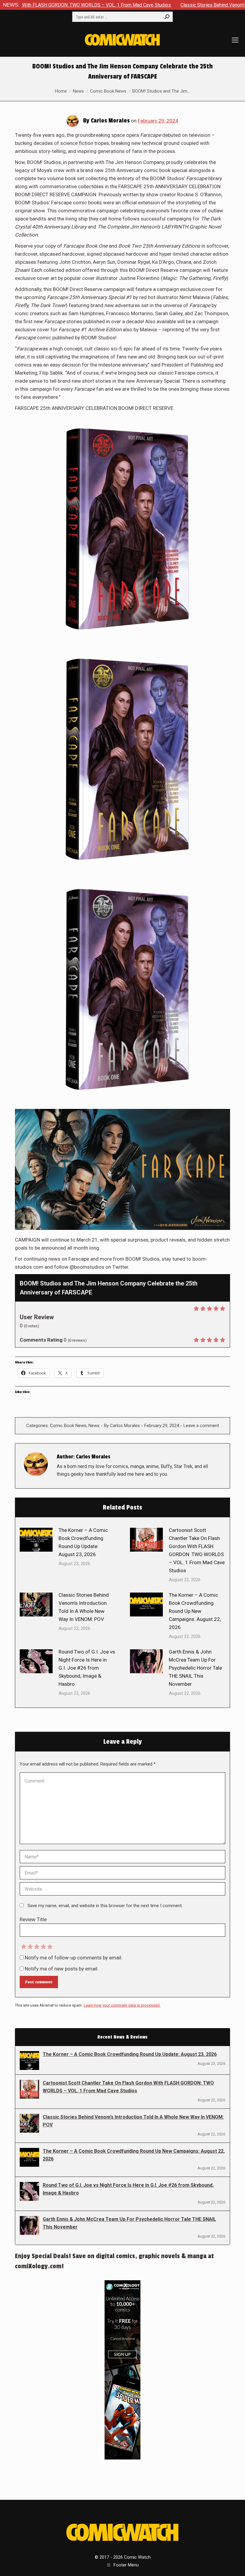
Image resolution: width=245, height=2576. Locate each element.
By (122, 1425)
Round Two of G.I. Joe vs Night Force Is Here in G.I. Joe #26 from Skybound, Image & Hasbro (87, 1668)
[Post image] (36, 1540)
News (93, 1425)
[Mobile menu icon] (235, 40)
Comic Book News (68, 1425)
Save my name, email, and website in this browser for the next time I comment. (105, 1905)
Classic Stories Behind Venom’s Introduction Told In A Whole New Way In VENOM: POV (84, 1607)
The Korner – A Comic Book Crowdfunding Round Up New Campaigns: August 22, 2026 (195, 1611)
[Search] (167, 16)
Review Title (33, 1919)
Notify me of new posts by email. (62, 1969)
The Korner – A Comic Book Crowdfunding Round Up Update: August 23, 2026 (83, 1542)
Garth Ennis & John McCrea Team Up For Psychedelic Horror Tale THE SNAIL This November (195, 1668)
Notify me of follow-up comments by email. (73, 1958)
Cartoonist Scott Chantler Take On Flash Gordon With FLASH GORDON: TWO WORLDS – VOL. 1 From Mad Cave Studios (197, 1550)
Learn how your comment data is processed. (122, 2005)
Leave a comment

******

Recopiez, texte compris, les entrées ci-dessus depuis la ligne contenant « Cartoonist Scott Chantler » jusqu'à la fin des entrées, bornes incluses. Multipliez chaque coordonnée des réponses par 0,95 et arrondissez à l'entier le plus proche, les demies vers le haut.

Cartoonist Scott Chantler Take On Flash Gordon With FLASH GORDON: TWO WORLDS – VOL. 1 From Mad Cave Studios (187, 1473)
Learn how your comment data is processed. (116, 1905)
Leave a comment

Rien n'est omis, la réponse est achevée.